The characters each have their own voices, with their own typical speaking and writing styles, and mis-spellings and grammar mistakes, like Marcella’s manservant who is semi-literate, Gianni delle Boccole. It takes some getting used to, but builds an amazing atmosphere and the reader feels fully immersed.
“Swear I got more sweet memmaries from those times than ye got hairs. In retrospecked, twere as if we was makin o the Palazzo Espagnol a perfeck bower, a vegetable paradise on earth, for Marcella Fasan to be borned into. We was more than sorry each time my Master Fernando had to sail agin for Peru. Twas vilent times in that far place. There was stories coming out o there to make yer hairs turn white n curl up yer toes.” (Gianni delle Boccole)
Eventually the “vilent times” were in Venice as well as in Peru. In fact the violence and toe-curling events pretty much followed Minguillo Fasan wherever he went, like the poisoned trail a Colombian Golden Poison Dart Frog leaves behind it.
Lovric’s novels are acclaimed, with reviewers enthusing over them with phrases like “swagger and style”, “beautifully told”, “excellent descriptive writing”, “nail-chewing” and “breath-taking”. Most recently, her novel The True & Splendid History of the Harristown Sisters was published by Bloomsbury in June 2014 in the UK and in August 2014 in the USA.
She is also the author of my favourite novel about Venice and Casanova, Carnevale (2002), which is a delight and worth keeping for re-reading. Her novels have what could be termed “substance” – they are multi-layered and tackle difficult themes, while yet remaining accessible.
“ 1782. The thirteen-year-old daughter of a Venetian merchant is lured from her bath by a cat and finds herself in the arms of Casanova – the legendary lover of women. Twenty-five years later Cecilia is in Albania. She is now a portrait painter of great renown, her professional fame eclipsed only by her reputation as the last woman in Venice to have been loved by Casanova.
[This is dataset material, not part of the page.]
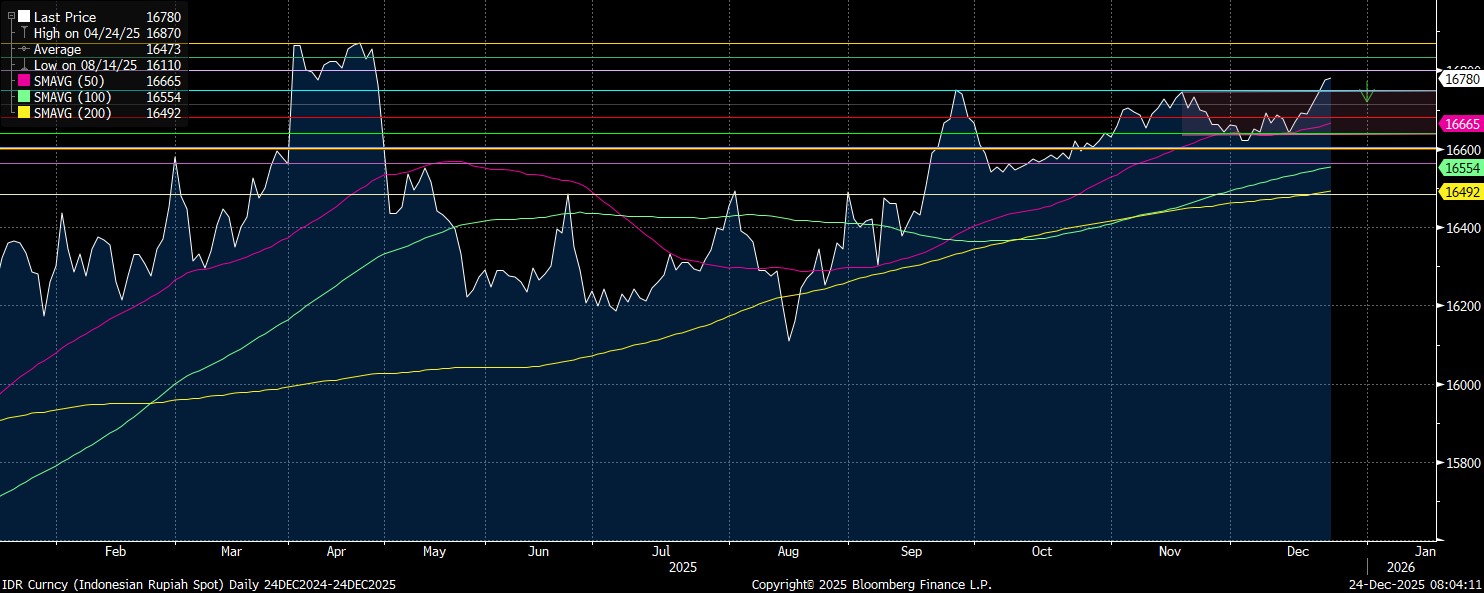1484x593 pixels.
Task: Click the green 16554 axis price tag
Action: click(1460, 170)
Enter a young man from England, a troubled poet looking for adventure at any price – a man who begins his relationship with Cecilia with the announcement: ‘I rather look on love as a hostile transaction.’ He is George Gordon, Lord Byron, and with him Cecilia finds out about the darker side of passion.”) From Lovric’s website (rtrvd. 2015-03-07)
In the case of Carnevale, considering the subject, it could have been tacky, shallow or stereotypical. It’s none of that. It made me want to find out much more about the real Giacomo Girolamo Casanova.